TASK INSTRUCTIONS
The records are to be restated in their entirety, word for word.

EXERCISE DATA
______________________________

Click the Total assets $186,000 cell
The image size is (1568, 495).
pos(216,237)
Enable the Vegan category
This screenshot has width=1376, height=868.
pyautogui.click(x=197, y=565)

______________________________

EXERCISE ANSWER
Click the Total assets $186,000 cell
The image size is (1568, 495).
pos(216,237)
Enable the Vegan category
This screenshot has width=1376, height=868.
pyautogui.click(x=197, y=565)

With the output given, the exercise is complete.